Lavinia Malcolm nee Lavinia Laing (c. 1847 – 2 November 1920) was a Scottish suffragist and local Liberal politician, the first Scottish woman to be elected to a local council (1907) and one of the first women 'mayors' in the UK, as the first female Provost in Scotland in 1913: in the burgh of Dollar, Clackmannanshire.

== Early life and entry to politics ==
She was born Lavinia Laing in Forres, daughter of an ironmonger and councillor, and granddaughter of a former Provost of Forres and became a teacher in Edinburgh. She appears as a "teacher of drawing" living at 3 Elder Street in Edinburgh's First New Town in 1875.

Lavinia visited Dollar Institution (now Dollar Academy), and fell in love with one of its English teachers, Richard Malcolm FRSGS (1840–1926). Richard was still married to his first wife, Lizzie Halley, when they met.
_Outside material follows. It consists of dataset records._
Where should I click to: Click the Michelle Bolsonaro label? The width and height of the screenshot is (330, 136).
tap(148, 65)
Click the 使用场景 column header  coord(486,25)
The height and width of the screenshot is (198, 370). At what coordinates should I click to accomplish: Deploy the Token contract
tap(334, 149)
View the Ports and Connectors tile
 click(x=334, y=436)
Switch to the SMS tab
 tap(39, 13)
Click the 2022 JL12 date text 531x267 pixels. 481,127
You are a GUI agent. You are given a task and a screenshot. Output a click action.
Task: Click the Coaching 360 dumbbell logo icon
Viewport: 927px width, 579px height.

Lizzie died in 1878, which then permitted Lavinia to marry him.

She married him and moved to Dollar. They lived at Burnside House just north of Academy Place. The Malcolms hosted boarders from the school. Their child, Richard, died when he was eight-years-old, and both the Malcolms then entered local political life with Richard becoming Provost first (1896–9). Lavinia was the only woman elected to the council and returned unopposed, then later unanimously elected as provost by her fellow councillors in 1913.

Malcolm was also a member of both the local School Board and Parish Council. The Chairman of the former described her as "a most valuable assistant", and the Parish Council Chairman stated that "they could not get on very well without her"

== Supporter of women's rights ==
Malcolm is one of the first women to be elected lead their town council in the UK prior to 1914, after Elizabeth Garrett Anderson (Aldeburgh 1908), Sarah Lees (Oldham 1910), Gwenllian Morgan (Brecon 1910).

She is stated as the 'most famous' Provost on Dollar community website where her picture in full ceremonial robes appears."She wanted women to have the vote but she was against doing anything militant or violent," said Janet Carolan, the curator of the Dollar Museum who has spent 20 years researching Malcolm's background.Throughout the First World War she served in the Provost role and was one of the first women to attend the national Convention of Scottish Burghs. She was one of the first women to be appointed as a Justice of the Peace.

She campaigned to reduce infant mortality and the underlying causes of poverty and poor sanitation.

She died in Dollar on 2 November 1920 and is buried in Dollar churchyard, close to her home. The grave lies on the north wall at the point where stones are enclosed for safety reasons.

== Leaving a legacy==
During her life, Malcolm recognised her own place as a role model for other women.

Speaking in 2007, 100 years after Lavinia Malcolm's election, the then current Member of the Scottish Parliament (MSP) for Dollar the Scottish National Party's Keith Brown and the Scottish Labour Party's Sarah Boyack both recognised Lavinia Malcolm's example to women, noting
- 262 women councillors in Scotland, 20% of the total.
- 43 women MSPs, a third of the total.

Sarah Boyack, said she wants to see equal numbers of women and men in politics."There are plenty of women MSPs, there are women committee conveners, women cabinet ministers, but I would like to see more of a balance and particularly more women coming into local government to give a woman's perspective on things."Ten years on the proportion of women represented in local and national government in Scotland has increased to 29% in councils and 35% in the Scottish Parliament (2017).